Jun Lam, the first recipient of our Star Judoka award.

A big part of judo training for kids has nothing to do physicality (although judo is a very physical sport). It has to do with attitude, behavior and values. One way to encourage positive qualities is to reward them with tokens (little plastic coins) whenever they exhibit such qualities.

The first kid to accumulate 40 tokens (and the Star Judoka award) is Jun Lam, who is one of the pioneering kids in our children's class. He's been with us from the start and he consistently displays excellent qualities of a judoka.

He follows instructions well. He is always willing to help out other kids and newcomers. He displays good sportsmanship when he loses. Overall, he's a very positive role model for other kids.

There are many things some adult players can learn from someone like Jun Lam. Take for example the part about following instructions well. In the case of kids, some might actually be too young to easily comprehend some of the more complex moves. Adults, on the other hand, don't have that excuse. They understand what's being taught yet there are times when they don't seem to get it.

You tell them to grab the far lapel not the near one. Yet when they do it, they grab the near lapel. You tell them to keep their knees straight when doing a particular technique, yet they bend them. You tell them to always adopt a high grip yet they take a low one. Why?

Not because they can't understand your instructions. It's because their heads are in the clouds when you are teaching. They're not paying attention. They're not bothered. They think they can wing it and just do whatever comes naturally to them and it will be right. Well, they are wrong. Judo techniques are extremely difficult to master. You have to pay attention to detail when learning techniques.

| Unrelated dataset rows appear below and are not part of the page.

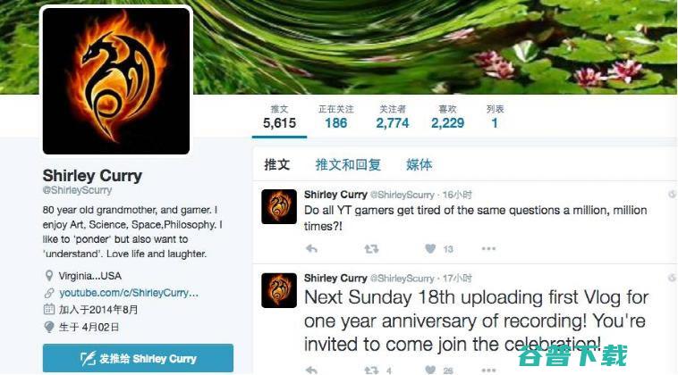678x375 pixels.
Task: Open the 列表 count of 1
Action: [x=496, y=117]
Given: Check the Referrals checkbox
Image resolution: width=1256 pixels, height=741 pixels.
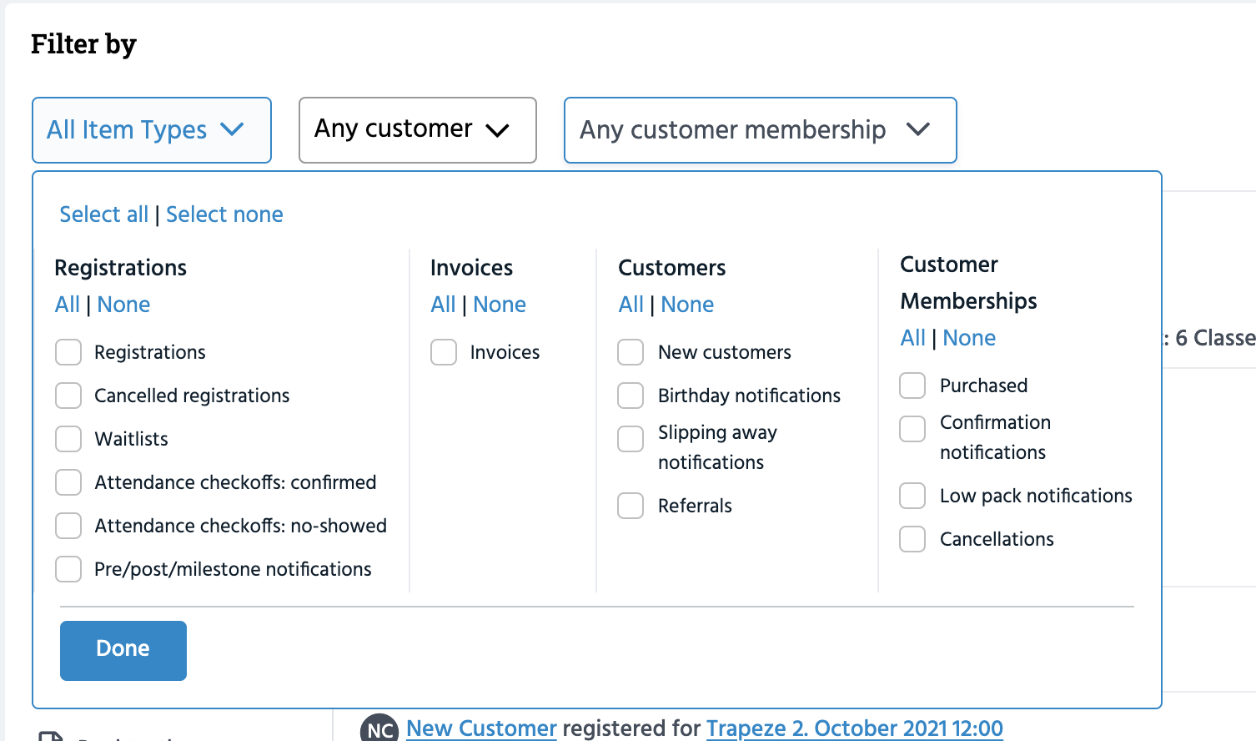Looking at the screenshot, I should click(x=631, y=506).
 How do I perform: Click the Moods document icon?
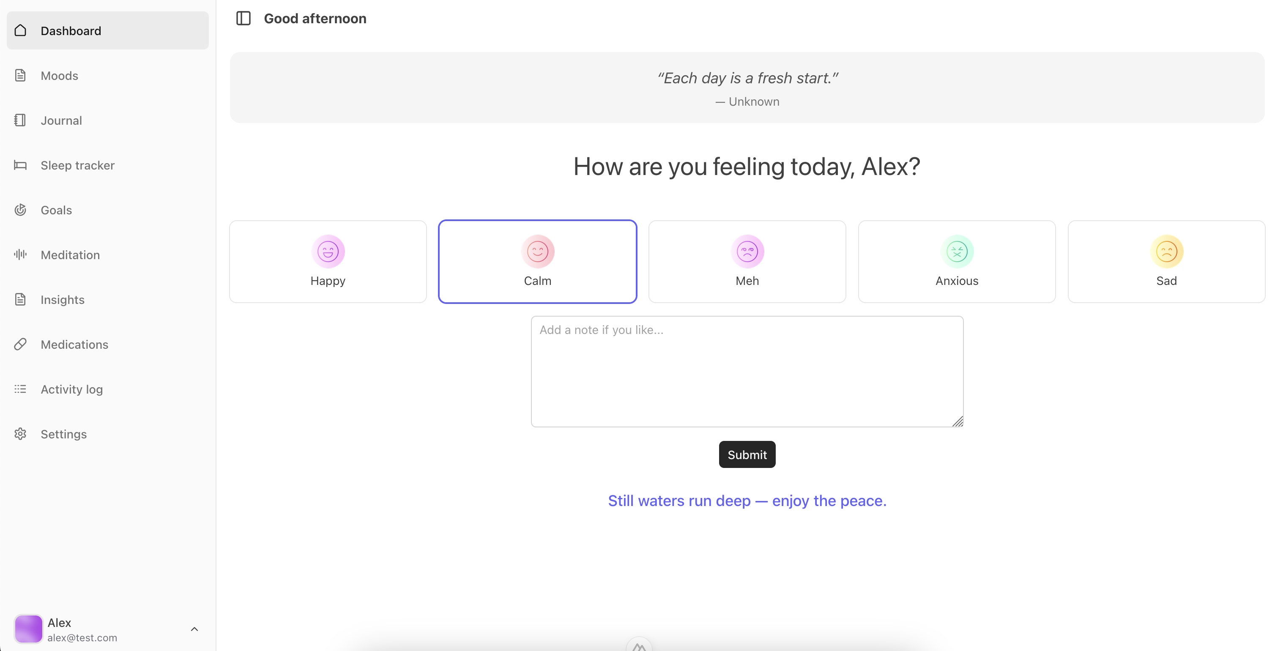(x=20, y=75)
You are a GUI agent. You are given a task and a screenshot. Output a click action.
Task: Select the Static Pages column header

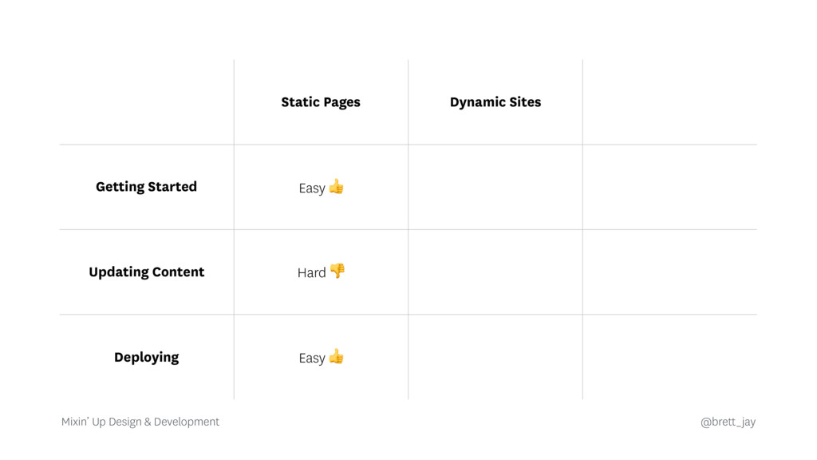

Now, for the part about helping others. If your training partner is doing a technique wrongly, surely you will correct them, right? Not always. There are players who do nothing and say nothing, and allow their partners to carry on doing the wrong things.

Why they are that way? It could be that their heads are in the clouds again and they are oblivious to what their partner is doing. Or, it could be that they know their partner is doing the technique wrongly but they are not bothered to correct them. Either way, it's bad. A true judoka would notice the mistake and a true judoka would point it out to their partner (and show them how to do it the right way).

Lastly, about good sportsmanship. In judo, sometimes we win, sometimes we lose. Nobody wins all the time. When you lose, you must be willing to accept that on that particular occasion, the better player won.

Don't give excuses. Don't say you're tired because you've had a hard day at work or that you didn't have a proper meal before coming to judo practice. Or that you didn't get much sleep last night. All that may actually be true, but so what? Even if you have a stomach ache or are feeling a bit under the weather, so what?

Why would you even bring up such things when you lose? If you lose, you lose lah. Be a good loser and congratulate your partner for fighting you well. Then use your defeat as motivation to beat them the next time.

There are, of course, many more things about attitude and behavior that I could talk about but let's save that for another posting. To conclude this post, I would like to encourage adult players to learn from young judokas like Jun Lam, who has the right attitude and spirit to be worthy of being called a star judoka.

At KL Judo, we are a very competition-oriented club. We want our players to do well in competitions. But more than that, we want our players to be good people, with exemplary qualities both on and off the mat. Judo is a sport (and an Olympic one, at that) but it's more than sport. Judo is training for life.